*Exercise objective*. Rewrite the listing below as a numbered list, one item per line and with no blank lines.
################
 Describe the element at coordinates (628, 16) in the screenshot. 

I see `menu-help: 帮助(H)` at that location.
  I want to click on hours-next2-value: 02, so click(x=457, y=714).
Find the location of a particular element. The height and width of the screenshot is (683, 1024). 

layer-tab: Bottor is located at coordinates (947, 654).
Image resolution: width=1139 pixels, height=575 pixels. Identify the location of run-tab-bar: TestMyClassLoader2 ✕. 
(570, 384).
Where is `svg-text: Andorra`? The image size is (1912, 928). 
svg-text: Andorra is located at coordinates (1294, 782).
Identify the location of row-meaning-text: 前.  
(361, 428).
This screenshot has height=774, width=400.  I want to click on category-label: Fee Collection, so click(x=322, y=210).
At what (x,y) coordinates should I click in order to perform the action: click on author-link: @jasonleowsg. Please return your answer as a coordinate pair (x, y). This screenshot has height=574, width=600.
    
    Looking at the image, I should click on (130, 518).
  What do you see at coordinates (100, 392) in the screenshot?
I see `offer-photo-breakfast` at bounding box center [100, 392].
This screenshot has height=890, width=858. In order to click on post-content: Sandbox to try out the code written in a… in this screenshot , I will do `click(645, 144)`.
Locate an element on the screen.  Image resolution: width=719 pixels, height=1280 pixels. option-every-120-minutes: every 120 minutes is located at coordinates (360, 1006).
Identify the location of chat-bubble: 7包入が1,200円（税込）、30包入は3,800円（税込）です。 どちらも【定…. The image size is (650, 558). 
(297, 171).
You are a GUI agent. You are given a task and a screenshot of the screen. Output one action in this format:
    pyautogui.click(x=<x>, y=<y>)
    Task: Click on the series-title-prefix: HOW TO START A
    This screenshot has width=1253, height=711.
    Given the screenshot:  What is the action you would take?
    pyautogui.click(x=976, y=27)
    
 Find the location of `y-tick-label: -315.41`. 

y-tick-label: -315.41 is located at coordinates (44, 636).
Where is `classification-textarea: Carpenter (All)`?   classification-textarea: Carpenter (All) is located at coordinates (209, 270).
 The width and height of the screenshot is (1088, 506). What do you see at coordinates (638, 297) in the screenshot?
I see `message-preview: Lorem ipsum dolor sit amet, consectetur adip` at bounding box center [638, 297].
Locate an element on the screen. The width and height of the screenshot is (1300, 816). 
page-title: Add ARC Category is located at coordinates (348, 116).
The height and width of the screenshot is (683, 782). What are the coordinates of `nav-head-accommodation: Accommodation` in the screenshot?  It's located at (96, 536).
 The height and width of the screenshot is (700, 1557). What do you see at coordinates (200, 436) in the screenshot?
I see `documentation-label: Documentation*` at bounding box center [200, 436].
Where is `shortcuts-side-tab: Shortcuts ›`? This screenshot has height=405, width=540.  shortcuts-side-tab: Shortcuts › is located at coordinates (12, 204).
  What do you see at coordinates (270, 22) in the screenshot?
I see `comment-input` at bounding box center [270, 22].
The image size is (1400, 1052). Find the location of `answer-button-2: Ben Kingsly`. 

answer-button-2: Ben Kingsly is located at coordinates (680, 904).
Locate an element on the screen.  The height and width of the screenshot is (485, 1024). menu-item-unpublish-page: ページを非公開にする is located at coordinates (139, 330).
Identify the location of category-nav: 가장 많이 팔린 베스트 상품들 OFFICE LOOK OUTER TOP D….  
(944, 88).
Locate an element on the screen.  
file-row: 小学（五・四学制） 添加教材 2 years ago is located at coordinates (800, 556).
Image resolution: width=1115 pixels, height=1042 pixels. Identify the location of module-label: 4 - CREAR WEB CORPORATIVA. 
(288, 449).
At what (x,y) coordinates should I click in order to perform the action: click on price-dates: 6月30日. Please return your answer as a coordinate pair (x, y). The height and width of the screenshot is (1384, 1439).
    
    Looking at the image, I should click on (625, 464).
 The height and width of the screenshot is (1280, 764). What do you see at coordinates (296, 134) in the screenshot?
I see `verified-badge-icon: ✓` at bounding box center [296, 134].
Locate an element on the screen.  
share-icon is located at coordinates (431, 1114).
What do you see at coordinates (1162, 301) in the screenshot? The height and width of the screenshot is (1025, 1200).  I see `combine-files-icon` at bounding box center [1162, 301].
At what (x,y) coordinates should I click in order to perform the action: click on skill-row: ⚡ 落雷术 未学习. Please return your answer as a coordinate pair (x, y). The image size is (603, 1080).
################
*Reply*.
1.  Describe the element at coordinates (628, 16) in the screenshot. 
2. I see `menu-help: 帮助(H)` at that location.
3.   I want to click on hours-next2-value: 02, so click(x=457, y=714).
4. Find the location of a particular element. The height and width of the screenshot is (683, 1024). 
5. layer-tab: Bottor is located at coordinates (947, 654).
6. Image resolution: width=1139 pixels, height=575 pixels. Identify the location of run-tab-bar: TestMyClassLoader2 ✕. 
7. (570, 384).
8. Where is `svg-text: Andorra`? The image size is (1912, 928). 
9. svg-text: Andorra is located at coordinates (1294, 782).
10. Identify the location of row-meaning-text: 前.  
11. (361, 428).
12. This screenshot has height=774, width=400.  I want to click on category-label: Fee Collection, so click(x=322, y=210).
13. At what (x,y) coordinates should I click in order to perform the action: click on author-link: @jasonleowsg. Please return your answer as a coordinate pair (x, y). This screenshot has height=574, width=600.
14.     Looking at the image, I should click on (130, 518).
15.   What do you see at coordinates (100, 392) in the screenshot?
16. I see `offer-photo-breakfast` at bounding box center [100, 392].
17. This screenshot has height=890, width=858. In order to click on post-content: Sandbox to try out the code written in a… in this screenshot , I will do `click(645, 144)`.
18. Locate an element on the screen.  Image resolution: width=719 pixels, height=1280 pixels. option-every-120-minutes: every 120 minutes is located at coordinates (360, 1006).
19. Identify the location of chat-bubble: 7包入が1,200円（税込）、30包入は3,800円（税込）です。 どちらも【定…. The image size is (650, 558). 
20. (297, 171).
21. You are a GUI agent. You are given a task and a screenshot of the screen. Output one action in this format:
22.     pyautogui.click(x=<x>, y=<y>)
23.     Task: Click on the series-title-prefix: HOW TO START A
24.     This screenshot has width=1253, height=711.
25.     Given the screenshot:  What is the action you would take?
26.     pyautogui.click(x=976, y=27)
27.  Find the location of `y-tick-label: -315.41`. 
28. y-tick-label: -315.41 is located at coordinates (44, 636).
29. Where is `classification-textarea: Carpenter (All)`?   classification-textarea: Carpenter (All) is located at coordinates (209, 270).
30.  The width and height of the screenshot is (1088, 506). What do you see at coordinates (638, 297) in the screenshot?
31. I see `message-preview: Lorem ipsum dolor sit amet, consectetur adip` at bounding box center [638, 297].
32. Locate an element on the screen. The width and height of the screenshot is (1300, 816). 
33. page-title: Add ARC Category is located at coordinates (348, 116).
34. The height and width of the screenshot is (683, 782). What are the coordinates of `nav-head-accommodation: Accommodation` in the screenshot?  It's located at (96, 536).
35.  The height and width of the screenshot is (700, 1557). What do you see at coordinates (200, 436) in the screenshot?
36. I see `documentation-label: Documentation*` at bounding box center [200, 436].
37. Where is `shortcuts-side-tab: Shortcuts ›`? This screenshot has height=405, width=540.  shortcuts-side-tab: Shortcuts › is located at coordinates (12, 204).
38.   What do you see at coordinates (270, 22) in the screenshot?
39. I see `comment-input` at bounding box center [270, 22].
40. The image size is (1400, 1052). Find the location of `answer-button-2: Ben Kingsly`. 
41. answer-button-2: Ben Kingsly is located at coordinates (680, 904).
42. Locate an element on the screen.  The height and width of the screenshot is (485, 1024). menu-item-unpublish-page: ページを非公開にする is located at coordinates (139, 330).
43. Identify the location of category-nav: 가장 많이 팔린 베스트 상품들 OFFICE LOOK OUTER TOP D….  
44. (944, 88).
45. Locate an element on the screen.  
46. file-row: 小学（五・四学制） 添加教材 2 years ago is located at coordinates (800, 556).
47. Image resolution: width=1115 pixels, height=1042 pixels. Identify the location of module-label: 4 - CREAR WEB CORPORATIVA. 
48. (288, 449).
49. At what (x,y) coordinates should I click in order to perform the action: click on price-dates: 6月30日. Please return your answer as a coordinate pair (x, y). The height and width of the screenshot is (1384, 1439).
50.     Looking at the image, I should click on (625, 464).
51.  The height and width of the screenshot is (1280, 764). What do you see at coordinates (296, 134) in the screenshot?
52. I see `verified-badge-icon: ✓` at bounding box center [296, 134].
53. Locate an element on the screen.  
54. share-icon is located at coordinates (431, 1114).
55. What do you see at coordinates (1162, 301) in the screenshot? The height and width of the screenshot is (1025, 1200).  I see `combine-files-icon` at bounding box center [1162, 301].
56. At what (x,y) coordinates should I click in order to perform the action: click on skill-row: ⚡ 落雷术 未学习. Please return your answer as a coordinate pair (x, y). The image size is (603, 1080).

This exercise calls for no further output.